Post NPfIT - What happens then? - Oxford has asked
BT what support and maintenance will cost for RiO post 2014-15
the answer £375,000 per annum. What were they paying for
MARACIS as a comparison, less than £70,000. At the end point
healthcare IT in this country will have been ruined, if it hasn't
already been so. We will be left with only the mega corps and
you will have to pay what ever they ask as you will have no choice
in the matter. Ms Conolly said as much of Fujitsu, ask the DOH
how much McKesson was screwing them for to maintain existing systems
which were to be replaced by Lorenzo and its ilk and you will
weep, I did.
A way forward - the £4.5 billion pound question,
this is in your hands, as I said earlier and have maintained in
all my public postings the aims of such an undertaking need to
be clearly and simply specified, they were not hence the various
recasts of the program to date. What we are being asked to allow
now is a complete change from what was bought. The fact that CSC
is or wants to acquire iSoft (which is it?) means that an LSP
with three fifths of the contracts available will be supplying
their own software which under the terms of the original contract
award was forbidden (and for good reason). The disillusion of
the SHA's effectively removes oversight and control though their
past behaviour questions whose interests they were looking after.

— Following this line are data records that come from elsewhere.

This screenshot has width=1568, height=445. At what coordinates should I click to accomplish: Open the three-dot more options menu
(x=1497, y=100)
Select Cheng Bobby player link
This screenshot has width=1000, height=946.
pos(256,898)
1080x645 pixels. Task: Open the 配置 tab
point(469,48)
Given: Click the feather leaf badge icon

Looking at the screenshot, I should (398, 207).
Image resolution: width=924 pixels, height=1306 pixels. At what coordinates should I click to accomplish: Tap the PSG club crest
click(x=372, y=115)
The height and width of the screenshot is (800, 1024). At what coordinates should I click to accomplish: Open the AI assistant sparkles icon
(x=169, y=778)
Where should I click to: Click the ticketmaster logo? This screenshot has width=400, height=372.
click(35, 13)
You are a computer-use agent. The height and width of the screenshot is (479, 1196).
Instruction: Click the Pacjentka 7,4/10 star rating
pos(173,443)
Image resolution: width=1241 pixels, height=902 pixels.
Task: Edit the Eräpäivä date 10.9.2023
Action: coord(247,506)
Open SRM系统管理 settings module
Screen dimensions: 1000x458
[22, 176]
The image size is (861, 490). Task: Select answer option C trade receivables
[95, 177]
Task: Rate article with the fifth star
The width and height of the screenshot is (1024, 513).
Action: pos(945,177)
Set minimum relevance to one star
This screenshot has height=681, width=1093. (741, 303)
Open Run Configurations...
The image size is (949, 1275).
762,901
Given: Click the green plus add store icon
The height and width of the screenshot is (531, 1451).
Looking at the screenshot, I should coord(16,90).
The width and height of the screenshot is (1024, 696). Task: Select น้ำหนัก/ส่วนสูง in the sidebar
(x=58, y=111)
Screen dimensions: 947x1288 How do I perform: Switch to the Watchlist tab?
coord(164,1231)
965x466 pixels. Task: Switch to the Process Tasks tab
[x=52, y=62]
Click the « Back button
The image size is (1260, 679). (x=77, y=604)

The NHS does not need a one size fits all approach, nor does it
need a single system which may or may not be configurable to local
needs unless it is built on a technology which is truly data driven
and service oriented which Cerner Millennium nor iSoft Lorenzo
are not. The NHS requires systems which support the day to day
processes undertaken by all its clinical and administrative staff,
systems which are capable of sharing information in real time
ie not message based across service boundaries with the control
of such sharing in the hands of the Trust's and their staff. Systems
which the patients can access as and when required again with
the content of that access controlled by the Trust's. Certainly
in the case of mental health patients full access to their records
is often clinically inappropriate, ask any psychiatrist. It has
saddened me to write this summary because so much more could have
been achieved for so many without the vast cost incurred if only
the right questions were asked of the right people.